CertainPerformance highlighted in my previous post advised me to avoid the explicit Promise construction antipattern with reference to to following question in stackoverflow
Frankly, Speaking, I am new to JS and node and I haven't used promise a lot. I went and read those article but either I was unable to comprehend or unable to relate or maybe somewhere my understanding of promises have been vague/wrong all together
So I decided to ask this question in a new thread and seek for help.
So what am I doing and why am I doing it
I am creating helper/common function which I could use to keep my code tidy and if in case I want to change anything inside function at anytime, I don't have to manually change every function.
So these are the functions I have made
//Find user by email Address 
const findUserByEmail = (emailAddress) => {
    return new Promise((resolve, reject) => {
     User.findOne({email: emailAddress}).then(response => {
        resolve(res)
      }).catch(error => {
        reject("Error in findUserByEmail", error);
      })
    })
}
//Create User 
const createNewUser = (newUserDetails) => {
    return new Promise((resolve, reject) => {
      new User({
         fullName: newUserDetails.fullName,
         email: newUserDetails.email,
         image: newUserDetails.image,
         gender: newUserDetails.gender,
         age: newUserDetails.age
      }).save().then((response) => {
          resolve(response)
      }).catch((error) => {
          reject("Problem in Creating New User", error)
      })
    })
}
Question 1
Now, I am assuming CertainPerformance said the excessive use of promises  because I am creating new promise  return new Promise((resolve, reject) => { when I am already using promises with mongoose User.findOne({email: emailAddress}).then(response => { ? 
But the reason for me to create those promise was, when I call these helper function from anywhere in my app after importing
const { findUserByEmail } = require("./my_db_query");
I would probably want it return a response or throw an error in case of error
findUserByEmail("test@example.com").then(/*...*/).catch(/*...*/);
If I change my above code snippet without adding new promise
 function findUserByEmail  (email) {
       return User.findOne({email: email}).then(currentUser => currentUser).catch(error => error)
    } 
Question 2
Then I won't probably be able to .then and .catch in findUserByEmail("test@example.com")?

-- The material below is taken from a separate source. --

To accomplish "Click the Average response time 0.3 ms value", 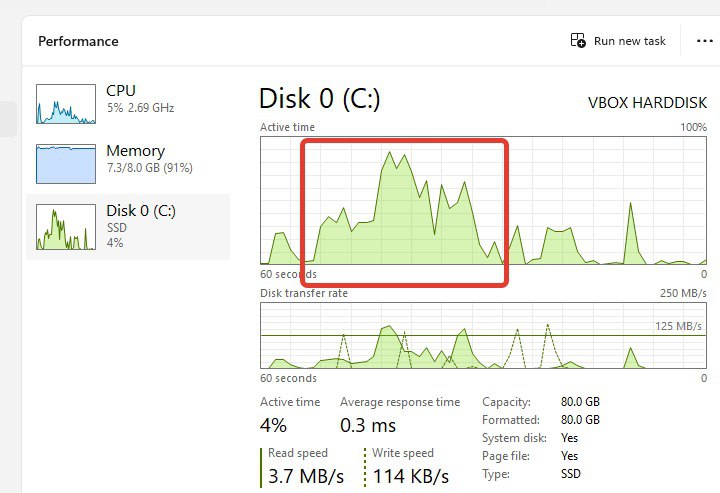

And In API route of App, where I would be calling the findUserByEmail("test@example.com") function, I would want to do something else if there is an error (which would be different for different case and hence I cannot use it in my helper function).
Question 3
Does, it make sense now for doing return new Promise((resolve, reject) => { instead of doing just one  return User.findOne( or am I missing something?